*THE INPUT*.
┌──
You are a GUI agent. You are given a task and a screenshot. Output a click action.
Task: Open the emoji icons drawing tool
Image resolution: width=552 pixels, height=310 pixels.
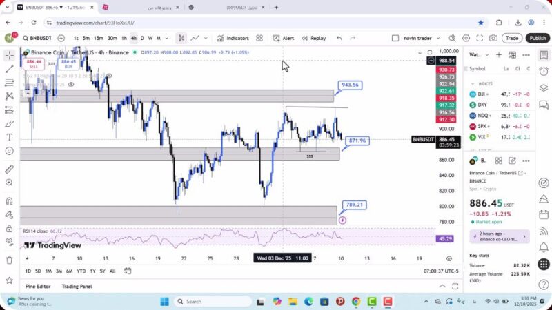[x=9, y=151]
└──
┌──
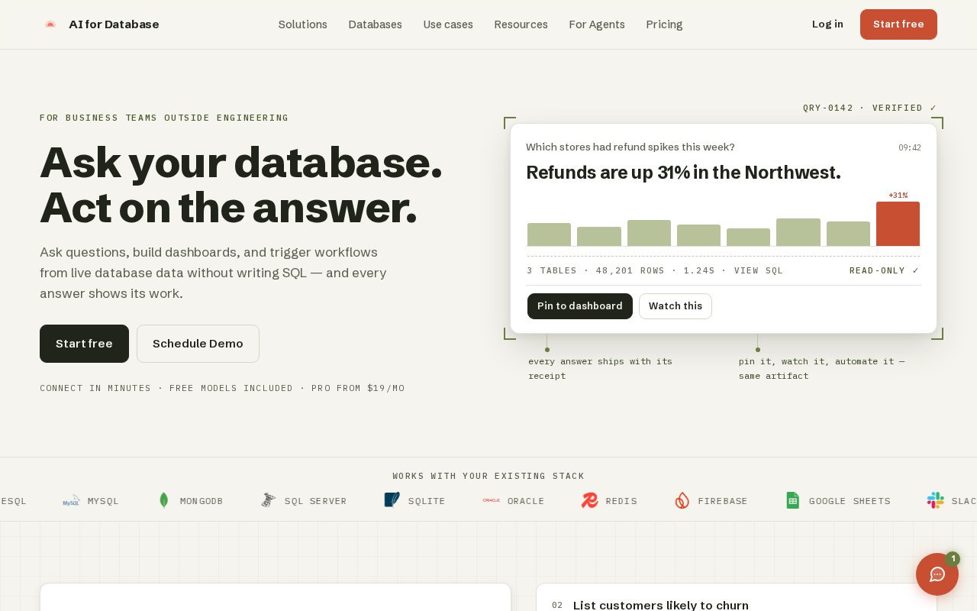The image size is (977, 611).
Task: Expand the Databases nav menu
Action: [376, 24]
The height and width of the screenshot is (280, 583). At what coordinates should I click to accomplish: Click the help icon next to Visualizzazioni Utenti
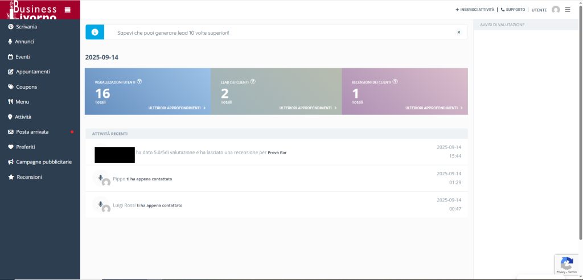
└──
┌──
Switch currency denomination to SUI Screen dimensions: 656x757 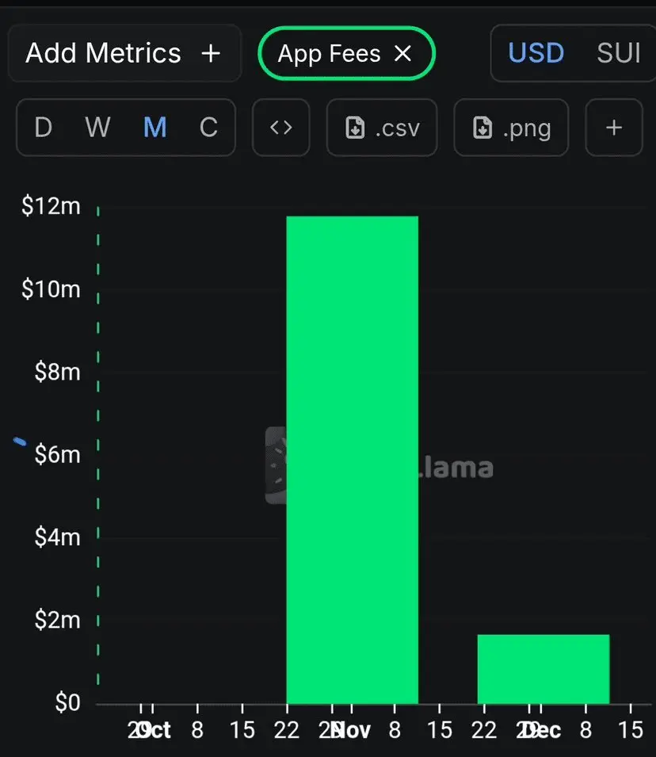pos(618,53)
└──
*REQUIRED ACTION*.
Where a line above contains the word "screenshot", copy that line.

*RESULT BELOW*.
You are a GUI agent. You are given a task and a screenshot. Output a click action.
The height and width of the screenshot is (280, 583). At what coordinates should I click to accomplish: Click the help icon next to Visualizzazioni Utenti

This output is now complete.